### Задача
Продолжи, пожалуйста, заметки о жизни курсантской роты с места сразу после последнего фрагмента.

### Фрагмент источника
Наш помкомвзвода Василенко
Поет как Клавдия Шульженко,
Но только та, когда поет,
Пониже несколько берет.
Ему понравилось.
— Это вы здорово! — сказал он мне. Понял так, что не только, как Шульженко, но и лучше.
. . . . .
Еще один «любимец роты» — капитан Г., грузин, преподаватель физкультуры. Если что не понравилось — наказывает взвод, подавая одну за другой, без передышки, такие команды:
— Ложись! Встать! Ложись! Встать! Ложись! Встать!..
И так минут десять — пятнадцать.
Сам — отличный спортсмен, гимнаст, он и от других требует невозможного. Например, прыжки через высоченную «кобылу».
Я написал:
Одна высокая «кобыла»
Курсанта пламенно любила,
Но тот курсант коварный был
«Кобыл» пониже он любил
Лотман нашел в этих стишках «что-то вольтеровское». Спасибо, что не гомеровское.
. . . . .
Помкомвзвода, старший сержант Василенко — одессит. Команду он подает так:
— Слушай сюда!
— Ладно. Молчите. Слушай сюда!
. . . . .
Ротный старшина Ведерников. Усатый, чуть-чуть похож на Чапаева, но без малейшего намека на то обаяние, которое придал этому человеку Бабочкин. Типичный фельдфебель. Я не всегда пою в строю. Задумаешься — и вот уже гремит гневный, раскатистый голос:
— Пантелеев! Дневалить вне очереди!..
. . . . .
Он же:
— Девятов, тебя сколько раз звать? Ты где был? Ты бы еще на крышу залез: сидит, как кум королю, сват министру…
. . . . .
Занятия с ОВ, с противогазами. Приучают надевать противогаз в отравленной среде. Входишь в такой узенький коридорчик, почему-то под землей, закрываешь за собой дверь, открываешь другую и попадаешь в помещение, наполненное слезоточивым газом. Надо в этой обстановке суметь расстегнуть сумку, достать и надеть на голову себе противогаз. И только после этого выйти (или выбежать, как делает подавляющее большинство) через противоположную дверь на свежий воздух.
После такого окуривания почти у всех слезятся глаза. Но и тут шутят:
— Результаты плачевные!
. . . . .
Мучение с саперными лопатками. Постоянно они пропадают. Следить за ними приходится, как за бумажником или часами. Старшина Ведерников внушает новичкам:
— Воинский закон таков: потерял — укради, из-под земли достань, а чтобы завтра на месте была.
То же с другим инструментом, и с тренчиками, и с погонами и тому подобным.
. . . . .
— Трус потом моется, храбрый боем греется.
. . . . .
Подозвал меня старшина Ведерников:
— А усы бы вам сбрить надо.
— Это почему?
— Усы только националы имеют право носить.
— А вы?
— Я — старшина, товарищ курсант!
. . . . .

### Извлеченные данные
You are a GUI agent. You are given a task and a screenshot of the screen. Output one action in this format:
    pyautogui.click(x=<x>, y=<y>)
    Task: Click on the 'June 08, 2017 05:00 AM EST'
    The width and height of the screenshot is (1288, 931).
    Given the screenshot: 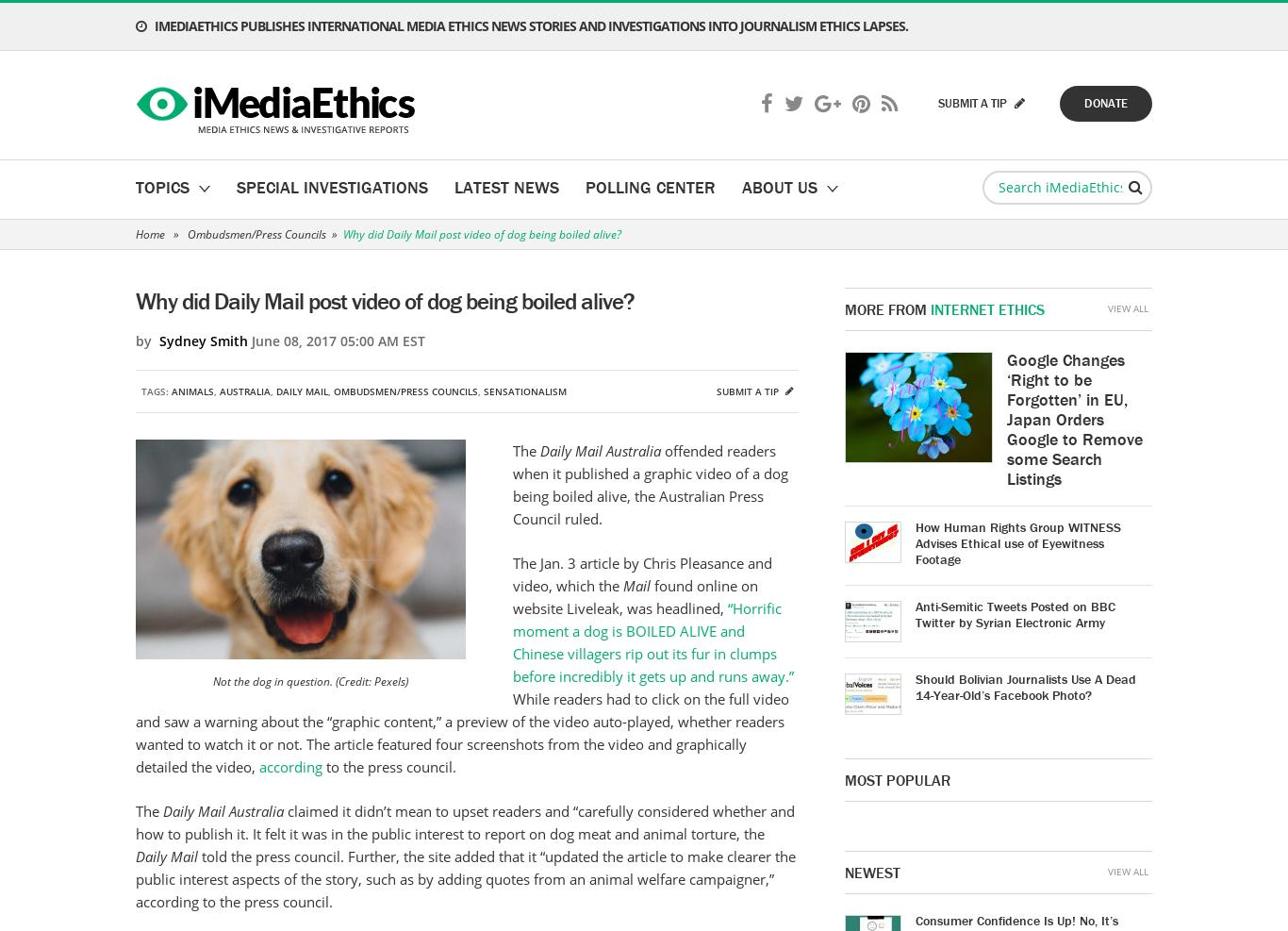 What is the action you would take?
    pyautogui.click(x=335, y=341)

...

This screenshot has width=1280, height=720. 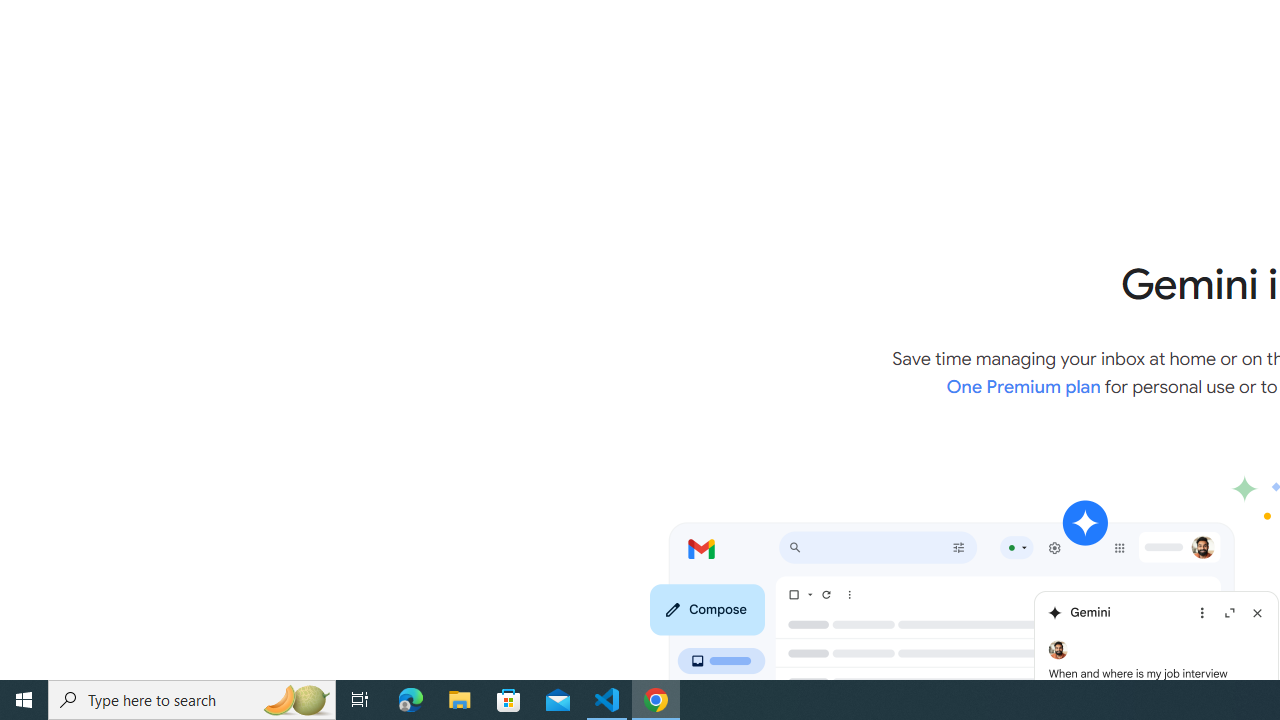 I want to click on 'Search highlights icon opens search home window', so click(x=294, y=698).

### Результат
Рассказывал фронтовик Федоров. У них на участке нередко бывало так. Летит немецкий самолет, с него прыгает парашютист. Наши подбегают, а он — мертвый, весь изрешечен немецкими пулями. Немцы его расстреляли в воздухе, из автоматов. Чаще всего жертва — еврей или румын. Верить не хочется, но с чего бы Федорову выдумывать, сочинять?
. . . . .
Первое замечание, заработанное мною в училище. При выходе (вернее сказать, при выбеге) из столовой, после команды «построиться» я дожевывал что-то жесткое из компота.
— Не покушали еще? — со зловеще любезным видом обратился ко мне помкомвзвода. — Выйдите из строя, дожуйте, а потом…
Я вышел из строя, спокойно дожевал костлявое яблочко и остался стоять лицом к строю на левом фланге. Только после команды «смирно» получил разрешение стать в строй. Потом мне сказали, что я дешево отделался. За жевание в строю, как уверяют старожилы, можно и на гауптвахту угодить.
. . . . .
Старший лейтенант Плотников:
— Вы, понимаешь, бросьте у меня эту гражданку!..
Имеются в виду гражданские привычки.
. . . . .
Нашей роты старшина
Не пьет ни водки, ни вина,
Но в этом будто бы вина
Не старшины, а Главвина
. . . . .
В столовой училища:
— Дело наше правое, обед будет за нами, кухня будет разбита.
. . . . .
В ушах все время звучит, даже когда засыпаешь:
— Подтянись! Подтянись!
— Ат-ставить!
— Смир-рна!
— Левое плечо вперед… Арш!
— Первый взвод строиться!
— Четвертый взвод на поверку выходи!
. . . . .
Ведерников:
— Я из вас выбью дух гражданства!
. . . . .
Через день курсантам за обедом полагается компот. Пришел в роту огорченный курсант из «старичков»:
— Сегодня компота не будет.
— Почему?
— Вы что — не слышите? Оркестр в столовой играет.
Подтвердилось. Иногда компот заменяют духовой музыкой.
Остряки уверяют, что два часа духовой музыки равняются по калорийности килограмму сливочного масла.
. . . . .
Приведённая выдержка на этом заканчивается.